(Beginning of Exercise inputs)

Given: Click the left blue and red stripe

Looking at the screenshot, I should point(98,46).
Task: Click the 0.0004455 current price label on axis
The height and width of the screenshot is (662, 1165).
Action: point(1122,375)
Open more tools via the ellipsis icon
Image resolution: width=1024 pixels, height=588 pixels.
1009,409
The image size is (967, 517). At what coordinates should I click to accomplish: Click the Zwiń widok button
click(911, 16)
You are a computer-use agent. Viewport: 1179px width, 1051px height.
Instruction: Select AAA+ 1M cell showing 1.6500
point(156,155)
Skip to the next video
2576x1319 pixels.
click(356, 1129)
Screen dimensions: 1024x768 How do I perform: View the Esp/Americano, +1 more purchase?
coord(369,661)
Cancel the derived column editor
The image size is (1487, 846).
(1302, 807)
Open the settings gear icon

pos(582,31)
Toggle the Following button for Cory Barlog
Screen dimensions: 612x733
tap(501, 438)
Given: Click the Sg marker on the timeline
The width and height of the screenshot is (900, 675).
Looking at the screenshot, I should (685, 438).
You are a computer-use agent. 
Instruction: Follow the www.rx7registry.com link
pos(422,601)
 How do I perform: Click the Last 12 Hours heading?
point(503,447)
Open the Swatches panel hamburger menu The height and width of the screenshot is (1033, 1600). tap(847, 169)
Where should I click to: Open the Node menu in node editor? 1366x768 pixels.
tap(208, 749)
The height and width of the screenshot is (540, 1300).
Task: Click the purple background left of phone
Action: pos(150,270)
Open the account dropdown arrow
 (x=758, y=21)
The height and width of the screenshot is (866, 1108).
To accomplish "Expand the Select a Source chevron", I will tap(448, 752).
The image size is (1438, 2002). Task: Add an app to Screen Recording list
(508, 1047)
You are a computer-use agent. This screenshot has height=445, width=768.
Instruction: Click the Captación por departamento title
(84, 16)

(End of Exercise inputs)

- Problem to solve
Find every line in the listing that holds the string "computer", then say how many there are as a bare number.

- The answer
3